I'll see if I can find a link to her posts.
Meanwhile, this really jumped out at me:
... any time that you tell her you’ve done something good, she counters with something your sibling did that was better or she simply ignores you or she hears you out without saying anything, then in a short time does something cruel to you so you understand not to get above yourself. She will carefully separate cause (your joy in your accomplishment) from effect (refusing to let you borrow the car to go to the awards ceremony) by enough time that someone who didn’t live through her abuse would never believe the connection.
This is a standard game played by abusers.

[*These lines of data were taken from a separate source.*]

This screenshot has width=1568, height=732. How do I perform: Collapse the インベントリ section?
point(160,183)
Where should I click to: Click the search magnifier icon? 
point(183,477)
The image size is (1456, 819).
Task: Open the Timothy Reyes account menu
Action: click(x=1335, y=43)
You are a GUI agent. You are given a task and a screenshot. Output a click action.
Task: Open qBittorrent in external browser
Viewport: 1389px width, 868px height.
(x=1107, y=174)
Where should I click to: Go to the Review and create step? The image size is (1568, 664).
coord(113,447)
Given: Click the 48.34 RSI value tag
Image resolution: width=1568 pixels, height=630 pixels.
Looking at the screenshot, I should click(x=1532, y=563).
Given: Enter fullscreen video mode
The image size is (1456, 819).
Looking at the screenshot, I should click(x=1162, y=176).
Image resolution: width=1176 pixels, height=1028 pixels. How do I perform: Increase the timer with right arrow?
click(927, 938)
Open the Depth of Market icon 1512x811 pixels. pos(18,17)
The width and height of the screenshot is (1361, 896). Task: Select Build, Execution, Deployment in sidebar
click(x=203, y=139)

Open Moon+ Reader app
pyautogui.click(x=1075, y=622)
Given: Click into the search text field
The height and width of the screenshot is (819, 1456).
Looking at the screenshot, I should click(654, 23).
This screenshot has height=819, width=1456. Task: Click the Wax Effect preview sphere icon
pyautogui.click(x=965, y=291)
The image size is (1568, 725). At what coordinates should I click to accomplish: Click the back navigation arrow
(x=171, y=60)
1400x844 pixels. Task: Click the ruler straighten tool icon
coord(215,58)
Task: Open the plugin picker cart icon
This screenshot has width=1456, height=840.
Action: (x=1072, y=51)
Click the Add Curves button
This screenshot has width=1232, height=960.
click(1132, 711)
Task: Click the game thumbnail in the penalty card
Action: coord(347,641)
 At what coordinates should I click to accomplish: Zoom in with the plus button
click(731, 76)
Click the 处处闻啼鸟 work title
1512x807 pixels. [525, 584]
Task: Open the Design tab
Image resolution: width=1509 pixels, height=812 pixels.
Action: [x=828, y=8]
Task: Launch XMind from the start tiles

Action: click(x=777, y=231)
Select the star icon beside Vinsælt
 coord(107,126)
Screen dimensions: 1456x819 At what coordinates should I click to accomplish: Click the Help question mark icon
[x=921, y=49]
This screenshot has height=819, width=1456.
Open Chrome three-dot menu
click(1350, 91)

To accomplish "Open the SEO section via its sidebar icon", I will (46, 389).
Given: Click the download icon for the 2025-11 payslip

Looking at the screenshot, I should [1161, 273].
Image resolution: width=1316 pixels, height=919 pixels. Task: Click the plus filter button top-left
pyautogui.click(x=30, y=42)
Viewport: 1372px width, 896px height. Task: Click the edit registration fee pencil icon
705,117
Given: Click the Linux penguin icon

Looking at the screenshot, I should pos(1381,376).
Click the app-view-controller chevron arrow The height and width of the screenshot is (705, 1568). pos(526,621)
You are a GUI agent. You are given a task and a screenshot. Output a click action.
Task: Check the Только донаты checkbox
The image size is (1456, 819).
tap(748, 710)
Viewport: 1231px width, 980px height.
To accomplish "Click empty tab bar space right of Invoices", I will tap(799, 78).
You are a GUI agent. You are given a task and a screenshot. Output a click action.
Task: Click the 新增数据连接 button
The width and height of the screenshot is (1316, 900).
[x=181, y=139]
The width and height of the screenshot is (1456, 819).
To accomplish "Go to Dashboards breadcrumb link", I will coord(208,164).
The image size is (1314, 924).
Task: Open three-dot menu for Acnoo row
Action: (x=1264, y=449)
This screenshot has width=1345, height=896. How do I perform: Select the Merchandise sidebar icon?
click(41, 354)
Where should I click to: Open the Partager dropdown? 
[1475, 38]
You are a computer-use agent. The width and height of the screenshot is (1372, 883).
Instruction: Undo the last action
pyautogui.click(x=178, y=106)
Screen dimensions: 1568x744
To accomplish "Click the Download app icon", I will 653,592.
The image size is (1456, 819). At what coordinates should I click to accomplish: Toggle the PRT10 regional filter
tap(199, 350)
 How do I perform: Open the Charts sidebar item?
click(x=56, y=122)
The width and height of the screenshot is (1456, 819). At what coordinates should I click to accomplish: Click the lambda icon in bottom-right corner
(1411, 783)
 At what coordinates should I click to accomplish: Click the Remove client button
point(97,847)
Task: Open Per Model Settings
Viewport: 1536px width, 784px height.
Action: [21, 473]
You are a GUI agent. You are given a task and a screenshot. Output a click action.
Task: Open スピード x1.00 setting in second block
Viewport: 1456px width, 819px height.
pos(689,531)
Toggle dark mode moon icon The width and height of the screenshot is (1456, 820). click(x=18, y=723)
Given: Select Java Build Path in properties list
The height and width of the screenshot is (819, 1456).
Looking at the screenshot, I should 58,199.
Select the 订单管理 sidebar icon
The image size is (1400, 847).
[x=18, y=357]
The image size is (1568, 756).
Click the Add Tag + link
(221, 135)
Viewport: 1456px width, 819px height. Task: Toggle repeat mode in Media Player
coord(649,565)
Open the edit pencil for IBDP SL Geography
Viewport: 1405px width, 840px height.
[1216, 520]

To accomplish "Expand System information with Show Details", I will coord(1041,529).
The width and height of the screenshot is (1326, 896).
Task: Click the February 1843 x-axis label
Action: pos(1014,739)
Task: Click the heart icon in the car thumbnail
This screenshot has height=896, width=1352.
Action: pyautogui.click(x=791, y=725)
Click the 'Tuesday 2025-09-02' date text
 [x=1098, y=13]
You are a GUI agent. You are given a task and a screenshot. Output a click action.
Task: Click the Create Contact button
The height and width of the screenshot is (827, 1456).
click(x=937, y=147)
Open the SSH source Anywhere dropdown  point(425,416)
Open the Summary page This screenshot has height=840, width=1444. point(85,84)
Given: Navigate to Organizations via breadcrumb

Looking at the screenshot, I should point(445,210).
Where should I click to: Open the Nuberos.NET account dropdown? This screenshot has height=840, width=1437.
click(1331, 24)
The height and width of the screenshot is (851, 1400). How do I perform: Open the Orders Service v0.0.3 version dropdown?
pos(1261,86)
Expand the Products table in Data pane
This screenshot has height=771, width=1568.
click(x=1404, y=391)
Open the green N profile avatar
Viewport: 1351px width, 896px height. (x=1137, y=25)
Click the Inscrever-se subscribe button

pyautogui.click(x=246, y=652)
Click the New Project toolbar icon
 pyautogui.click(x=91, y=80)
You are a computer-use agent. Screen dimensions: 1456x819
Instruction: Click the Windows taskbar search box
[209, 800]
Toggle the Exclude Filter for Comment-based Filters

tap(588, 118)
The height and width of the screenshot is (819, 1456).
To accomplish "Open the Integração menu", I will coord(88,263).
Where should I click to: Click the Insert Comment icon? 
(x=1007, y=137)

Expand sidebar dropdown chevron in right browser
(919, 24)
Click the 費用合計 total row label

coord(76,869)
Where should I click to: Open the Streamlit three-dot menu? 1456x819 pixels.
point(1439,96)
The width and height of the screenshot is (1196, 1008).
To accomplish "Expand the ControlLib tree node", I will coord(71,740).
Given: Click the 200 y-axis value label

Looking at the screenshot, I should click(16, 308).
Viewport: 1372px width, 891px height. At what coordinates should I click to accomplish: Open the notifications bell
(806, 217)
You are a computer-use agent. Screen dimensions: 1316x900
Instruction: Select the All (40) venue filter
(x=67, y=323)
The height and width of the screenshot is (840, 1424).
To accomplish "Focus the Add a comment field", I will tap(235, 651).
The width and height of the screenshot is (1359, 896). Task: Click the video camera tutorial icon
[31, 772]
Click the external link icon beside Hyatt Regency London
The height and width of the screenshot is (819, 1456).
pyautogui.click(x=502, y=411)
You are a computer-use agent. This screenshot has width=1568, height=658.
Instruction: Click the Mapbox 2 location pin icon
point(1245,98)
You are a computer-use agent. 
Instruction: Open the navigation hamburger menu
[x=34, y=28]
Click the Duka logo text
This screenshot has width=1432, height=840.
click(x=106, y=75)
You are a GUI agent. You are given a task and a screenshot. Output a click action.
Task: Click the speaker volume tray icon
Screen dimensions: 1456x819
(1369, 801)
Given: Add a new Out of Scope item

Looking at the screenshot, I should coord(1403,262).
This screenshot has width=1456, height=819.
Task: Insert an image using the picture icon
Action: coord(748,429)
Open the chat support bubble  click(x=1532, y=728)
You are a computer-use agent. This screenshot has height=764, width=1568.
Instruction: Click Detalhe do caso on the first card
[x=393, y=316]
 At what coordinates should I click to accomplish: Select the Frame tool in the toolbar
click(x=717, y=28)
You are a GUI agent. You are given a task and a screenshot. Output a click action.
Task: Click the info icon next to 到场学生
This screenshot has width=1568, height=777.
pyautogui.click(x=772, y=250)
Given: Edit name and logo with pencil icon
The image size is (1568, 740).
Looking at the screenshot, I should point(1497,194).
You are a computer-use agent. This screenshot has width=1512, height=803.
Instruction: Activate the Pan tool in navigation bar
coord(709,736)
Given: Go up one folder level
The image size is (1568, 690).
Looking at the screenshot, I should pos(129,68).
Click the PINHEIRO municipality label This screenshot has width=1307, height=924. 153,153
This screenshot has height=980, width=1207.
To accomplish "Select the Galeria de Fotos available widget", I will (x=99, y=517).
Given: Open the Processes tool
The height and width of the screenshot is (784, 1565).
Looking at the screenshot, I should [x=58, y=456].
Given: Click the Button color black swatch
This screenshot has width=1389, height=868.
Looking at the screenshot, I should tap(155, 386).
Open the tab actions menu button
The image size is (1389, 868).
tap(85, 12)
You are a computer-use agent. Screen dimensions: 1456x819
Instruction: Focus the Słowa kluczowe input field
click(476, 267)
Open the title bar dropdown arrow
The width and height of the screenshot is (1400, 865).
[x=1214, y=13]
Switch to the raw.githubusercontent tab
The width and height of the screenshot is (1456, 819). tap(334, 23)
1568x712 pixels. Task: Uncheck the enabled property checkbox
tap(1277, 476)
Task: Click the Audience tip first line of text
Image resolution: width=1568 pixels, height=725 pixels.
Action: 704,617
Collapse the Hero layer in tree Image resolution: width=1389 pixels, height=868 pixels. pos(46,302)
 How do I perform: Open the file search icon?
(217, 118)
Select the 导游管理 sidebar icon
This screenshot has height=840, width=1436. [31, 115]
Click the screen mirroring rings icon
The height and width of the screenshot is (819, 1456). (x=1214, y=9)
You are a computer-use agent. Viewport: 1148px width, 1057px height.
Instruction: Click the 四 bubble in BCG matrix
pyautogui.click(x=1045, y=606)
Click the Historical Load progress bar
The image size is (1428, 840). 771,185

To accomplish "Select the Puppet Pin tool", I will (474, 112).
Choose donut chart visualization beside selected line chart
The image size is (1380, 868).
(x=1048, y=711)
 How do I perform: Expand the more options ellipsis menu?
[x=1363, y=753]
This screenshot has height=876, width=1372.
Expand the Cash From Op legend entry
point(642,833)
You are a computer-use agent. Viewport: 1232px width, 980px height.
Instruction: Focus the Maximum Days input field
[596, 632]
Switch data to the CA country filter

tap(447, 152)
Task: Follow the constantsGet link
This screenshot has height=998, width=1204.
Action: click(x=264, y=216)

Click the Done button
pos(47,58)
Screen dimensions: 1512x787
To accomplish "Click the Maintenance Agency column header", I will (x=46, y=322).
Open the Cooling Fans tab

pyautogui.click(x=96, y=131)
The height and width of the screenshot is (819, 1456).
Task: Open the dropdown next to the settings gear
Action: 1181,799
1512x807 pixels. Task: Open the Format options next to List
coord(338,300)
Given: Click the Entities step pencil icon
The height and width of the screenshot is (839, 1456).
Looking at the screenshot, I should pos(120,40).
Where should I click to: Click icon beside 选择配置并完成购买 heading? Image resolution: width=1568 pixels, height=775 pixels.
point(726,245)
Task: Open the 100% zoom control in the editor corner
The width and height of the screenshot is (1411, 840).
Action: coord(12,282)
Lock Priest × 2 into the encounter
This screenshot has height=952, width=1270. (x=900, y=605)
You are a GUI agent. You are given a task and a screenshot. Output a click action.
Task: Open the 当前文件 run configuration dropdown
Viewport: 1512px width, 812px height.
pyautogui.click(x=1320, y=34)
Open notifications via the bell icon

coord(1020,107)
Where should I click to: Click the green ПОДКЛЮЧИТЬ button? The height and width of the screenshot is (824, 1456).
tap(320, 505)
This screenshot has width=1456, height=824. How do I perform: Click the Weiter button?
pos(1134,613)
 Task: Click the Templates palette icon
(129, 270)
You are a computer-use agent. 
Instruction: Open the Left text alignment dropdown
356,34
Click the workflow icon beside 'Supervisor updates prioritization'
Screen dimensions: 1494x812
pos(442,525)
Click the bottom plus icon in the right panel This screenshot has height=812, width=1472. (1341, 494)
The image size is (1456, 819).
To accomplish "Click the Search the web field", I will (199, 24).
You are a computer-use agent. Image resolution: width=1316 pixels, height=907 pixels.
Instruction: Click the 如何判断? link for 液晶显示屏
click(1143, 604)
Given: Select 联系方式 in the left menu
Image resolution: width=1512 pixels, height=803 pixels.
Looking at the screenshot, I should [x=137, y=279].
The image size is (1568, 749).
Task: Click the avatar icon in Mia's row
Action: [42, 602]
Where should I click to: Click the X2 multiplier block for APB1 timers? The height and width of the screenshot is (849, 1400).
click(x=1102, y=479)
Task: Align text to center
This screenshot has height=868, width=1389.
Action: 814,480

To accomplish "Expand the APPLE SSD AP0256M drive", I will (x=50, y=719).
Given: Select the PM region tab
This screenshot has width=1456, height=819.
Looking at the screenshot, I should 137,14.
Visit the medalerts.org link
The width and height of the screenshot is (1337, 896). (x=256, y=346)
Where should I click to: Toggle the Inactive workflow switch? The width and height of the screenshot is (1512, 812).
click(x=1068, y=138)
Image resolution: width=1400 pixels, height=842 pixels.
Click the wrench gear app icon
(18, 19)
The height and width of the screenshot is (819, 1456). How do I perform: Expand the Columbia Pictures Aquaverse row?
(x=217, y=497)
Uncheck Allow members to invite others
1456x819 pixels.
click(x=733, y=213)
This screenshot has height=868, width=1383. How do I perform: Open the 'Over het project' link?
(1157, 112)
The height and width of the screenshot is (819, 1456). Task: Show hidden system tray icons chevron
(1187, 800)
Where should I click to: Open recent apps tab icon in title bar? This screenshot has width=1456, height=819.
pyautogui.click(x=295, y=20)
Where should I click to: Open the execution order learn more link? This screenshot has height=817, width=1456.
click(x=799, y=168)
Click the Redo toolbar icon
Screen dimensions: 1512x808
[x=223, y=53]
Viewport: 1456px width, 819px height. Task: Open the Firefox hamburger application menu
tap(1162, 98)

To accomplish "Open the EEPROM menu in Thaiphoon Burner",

Once you know how to see it, it jumps out at you as if it had been outlined in thick, black crayon. But until you know how to see it, it shimmers and hides under the surface of things. Which is one of the maddening aspects of having an abusive N parent... so much of their stuff is so gaslighty, that very few people can really put it together well enough to see the pattern emerge. So we fight our battles alone.
edit in: here's one http://www.voicelessness.com/disc3//index.php?topic=3258.msg53834#msg53834
and another: http://www.voicelessness.com/disc3//index.php?topic=3261.msg53836#msg53836
and another: http://www.voicelessness.com/disc3//index.php?topic=3368.msg55509#msg55509
and I think this is the thread she popped in on first: http://www.voicelessness.com/disc3//index.php?topic=3153.msg52736#msg52736
Yeah, this was a while ago. September - October 06. Ten months back.